Bjarne Eriksen

Personal information
- Born: 31 July 1886 Trondheim, Norway
- Died: 13 November 1976 (aged 90) Oslo, Norway

Sport
- Sport: Fencing

= Bjarne Eriksen (businessman) =

Norwegian businessman (1886–1976)

Bjarne Gotfred Eriksen (31 July 1886 - 13 November 1976) was a Norwegian businessperson and fencer.

He was born in Trondheim. He competed in the individual foil and épée events at the 1912 Summer Olympics. His brother Einar competed at the same Olympics in rowing.

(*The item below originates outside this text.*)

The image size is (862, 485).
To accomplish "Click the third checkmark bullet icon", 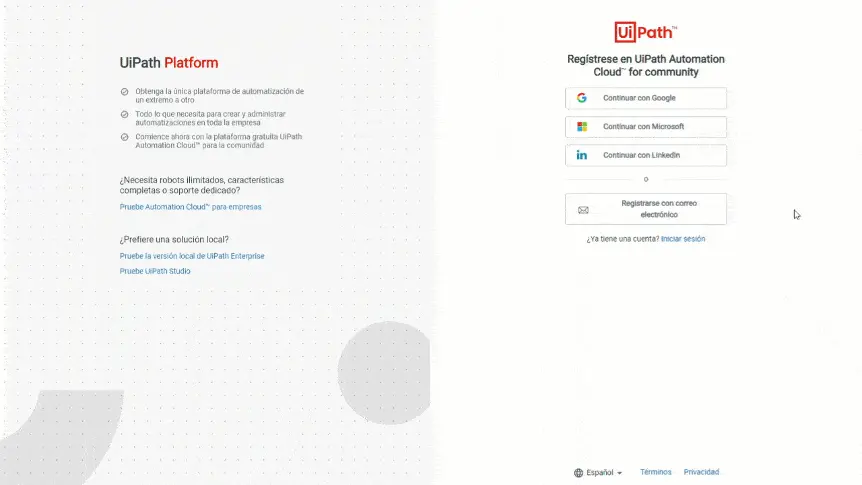I will coord(124,137).
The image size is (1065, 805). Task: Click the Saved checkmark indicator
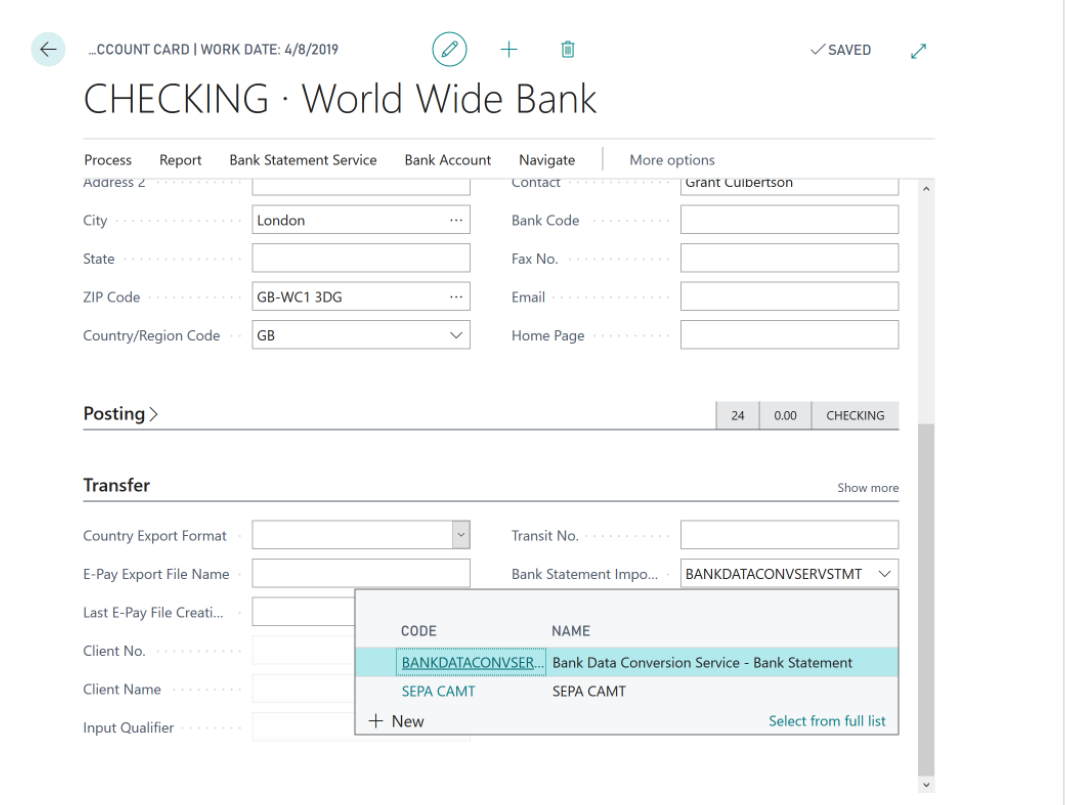[x=840, y=49]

He was hired as a Supreme Court barrister in 1917 but started a career in Norsk Hydro in 1926. He was originally head of the judicial and financial department but was promoted to Director-General (CEO) in 1941.

After the German occupation of Norway, the Germans wanted to further increase the output of heavy water; the situation escalated until Hydro's top management protested, and in early 1943, Bjarne Eriksen, the company's managing director, was arrested and sent to a concentration camp in Germany.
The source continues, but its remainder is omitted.